> Problem to solve: Update the post about corn and the pool from "We roll hard, what" to "is this behavior okay?", replacing "lounger" with "deck chair".

> Source document:
● ● ● ●
Tonight I was nomming on an ear of corn. I swallowed a mouthful of deliciousness and a stray kernel got stuck in that spot. You know the one I’m talking about. The one where you throat starts to tickle and then spam and then you’re sputtering and choking and gasping for air? I coughed to dislodge the kernel and something HORRIBLE happened as a result. Just imagine that there is a big wad of chewed up corn sitting in your esophagus when you cough. GUESS WHAT HAPPENS.

Well, what I didn’t throw up ended up in my SINUSES, so I spent a good three minutes in the bathroom blowing my nose to get rid of all the CORN. My sinuses still hurt and my throat is raw. WHY CORN WHY. I couldn’t even finish it, which was sad because it was delicious corn.


I didn’t do it!

Okay so. Today we went to the pool. I have such a different relationship with the pool as an adult in comparison to as a child. It’s still irresistible. I love the smell of chlorine, the sound of wet feet on warm pavement, and floating on my back, staring up at a deep blue sky. But it’s not a place I play so much anymore as it is a place where I lounge.

We are kind of serious about lounging. We have huge plush towels, tons of sunscreen, books, beverages. Today at the store we realized that Sauza makes margaritas for lazy people. You literally twist the lid off a bottle and POUR. So what do two thirty-somethings do when faced with such a miraculous invention? They buy a 1 liter SUPER THERMOS and then dump the entire bottle of margarita inside and go to the pool for a few hours.

We roll hard, what can I say?

So this afternoon, after some sips of margarita and a dip in the pool, I was laying on my lounger, head on my arms and enjoying the day. All of a sudden, a small child (who had been following us around while her parents paid NO ATTENTION TO HER SWIMMING IN A POOL) poked me in the face and said, “BOO!” I ignored her for a second and then she poked me AGAIN. I may or may not have glared at this child and told her, “Do not touch me again.” To which she may or may not have responded, “I didn’t do it!” and then ran away when her mom told her to “get out of their faces”.


How is this behavior okay?
● ● ● ●
Pointing records for text and elements:
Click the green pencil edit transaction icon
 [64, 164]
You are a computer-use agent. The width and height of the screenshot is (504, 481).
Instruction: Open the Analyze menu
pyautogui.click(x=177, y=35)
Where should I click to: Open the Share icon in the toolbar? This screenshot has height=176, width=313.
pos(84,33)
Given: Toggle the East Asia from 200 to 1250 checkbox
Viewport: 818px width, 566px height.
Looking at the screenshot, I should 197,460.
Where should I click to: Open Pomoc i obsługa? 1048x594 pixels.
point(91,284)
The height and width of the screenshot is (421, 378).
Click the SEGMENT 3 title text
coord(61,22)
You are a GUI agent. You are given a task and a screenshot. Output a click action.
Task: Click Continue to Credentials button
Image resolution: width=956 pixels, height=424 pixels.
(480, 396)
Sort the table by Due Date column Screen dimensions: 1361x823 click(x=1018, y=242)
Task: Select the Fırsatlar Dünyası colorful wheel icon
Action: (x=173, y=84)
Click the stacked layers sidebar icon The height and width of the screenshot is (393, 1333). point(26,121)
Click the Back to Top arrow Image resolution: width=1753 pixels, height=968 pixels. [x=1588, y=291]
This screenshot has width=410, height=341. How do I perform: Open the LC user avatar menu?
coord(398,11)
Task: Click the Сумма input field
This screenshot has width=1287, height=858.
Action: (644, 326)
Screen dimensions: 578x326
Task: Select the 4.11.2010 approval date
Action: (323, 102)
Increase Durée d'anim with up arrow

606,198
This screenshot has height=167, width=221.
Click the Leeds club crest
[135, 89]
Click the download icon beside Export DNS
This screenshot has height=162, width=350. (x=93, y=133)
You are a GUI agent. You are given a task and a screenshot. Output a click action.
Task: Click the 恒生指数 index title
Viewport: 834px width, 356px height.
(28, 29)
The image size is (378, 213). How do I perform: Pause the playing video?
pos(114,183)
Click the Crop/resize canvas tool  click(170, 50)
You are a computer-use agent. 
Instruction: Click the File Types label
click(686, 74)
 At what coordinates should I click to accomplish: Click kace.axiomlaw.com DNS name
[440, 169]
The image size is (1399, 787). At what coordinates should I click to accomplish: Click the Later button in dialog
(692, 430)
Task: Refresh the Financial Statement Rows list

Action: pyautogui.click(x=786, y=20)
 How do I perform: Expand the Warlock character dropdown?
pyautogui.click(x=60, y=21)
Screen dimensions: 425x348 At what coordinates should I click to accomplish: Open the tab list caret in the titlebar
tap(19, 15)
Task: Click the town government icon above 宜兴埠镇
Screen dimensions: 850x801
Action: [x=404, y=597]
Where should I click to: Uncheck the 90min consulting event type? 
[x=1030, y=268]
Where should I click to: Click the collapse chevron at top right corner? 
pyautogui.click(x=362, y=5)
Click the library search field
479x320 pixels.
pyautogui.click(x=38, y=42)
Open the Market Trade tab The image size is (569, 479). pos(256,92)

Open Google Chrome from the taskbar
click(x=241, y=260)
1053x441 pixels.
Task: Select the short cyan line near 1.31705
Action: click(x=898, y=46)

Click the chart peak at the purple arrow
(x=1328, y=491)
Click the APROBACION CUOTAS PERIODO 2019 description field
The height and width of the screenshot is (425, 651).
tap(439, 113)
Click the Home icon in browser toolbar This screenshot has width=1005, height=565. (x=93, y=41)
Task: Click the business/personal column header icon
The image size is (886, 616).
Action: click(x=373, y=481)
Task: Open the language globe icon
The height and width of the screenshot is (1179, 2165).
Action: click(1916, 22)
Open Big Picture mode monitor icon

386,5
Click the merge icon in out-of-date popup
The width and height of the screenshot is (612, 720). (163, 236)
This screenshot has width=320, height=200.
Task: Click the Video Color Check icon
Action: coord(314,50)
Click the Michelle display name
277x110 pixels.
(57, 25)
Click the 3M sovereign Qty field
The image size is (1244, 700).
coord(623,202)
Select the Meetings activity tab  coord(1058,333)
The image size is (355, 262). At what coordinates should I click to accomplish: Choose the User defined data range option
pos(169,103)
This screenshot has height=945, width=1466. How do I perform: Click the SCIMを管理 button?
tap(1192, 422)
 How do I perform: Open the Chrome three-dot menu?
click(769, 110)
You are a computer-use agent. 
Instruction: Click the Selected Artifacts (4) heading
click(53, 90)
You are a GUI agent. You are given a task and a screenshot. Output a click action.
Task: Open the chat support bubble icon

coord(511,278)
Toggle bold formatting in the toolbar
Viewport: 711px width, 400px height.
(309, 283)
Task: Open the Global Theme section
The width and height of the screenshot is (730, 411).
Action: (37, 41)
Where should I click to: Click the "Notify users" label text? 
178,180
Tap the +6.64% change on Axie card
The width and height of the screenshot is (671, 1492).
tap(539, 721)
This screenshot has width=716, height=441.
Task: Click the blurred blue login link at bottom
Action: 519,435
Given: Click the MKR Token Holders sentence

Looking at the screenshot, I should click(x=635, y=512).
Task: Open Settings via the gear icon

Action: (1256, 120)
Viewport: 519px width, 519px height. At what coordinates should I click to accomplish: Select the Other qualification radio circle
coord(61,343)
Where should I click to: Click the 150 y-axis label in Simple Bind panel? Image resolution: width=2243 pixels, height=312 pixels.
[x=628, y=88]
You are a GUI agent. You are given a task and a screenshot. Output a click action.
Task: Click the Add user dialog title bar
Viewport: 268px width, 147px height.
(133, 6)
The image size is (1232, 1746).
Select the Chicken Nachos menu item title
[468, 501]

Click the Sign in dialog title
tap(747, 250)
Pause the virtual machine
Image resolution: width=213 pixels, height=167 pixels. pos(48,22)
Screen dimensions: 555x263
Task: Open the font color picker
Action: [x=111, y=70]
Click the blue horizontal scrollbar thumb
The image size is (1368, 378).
● ● ● ●
> Correct answer:
We roll hard, what can I say?

So this afternoon, after some sips of margarita and a dip in the pool, I was laying on my deck chair, head on my arms and enjoying the day. All of a sudden, a small child (who had been following us around while her parents paid NO ATTENTION TO HER SWIMMING IN A POOL) poked me in the face and said, “BOO!” I ignored her for a second and then she poked me AGAIN. I may or may not have glared at this child and told her, “Do not touch me again.” To which she may or may not have responded, “I didn’t do it!” and then ran away when her mom told her to “get out of their faces”.


How is this behavior okay?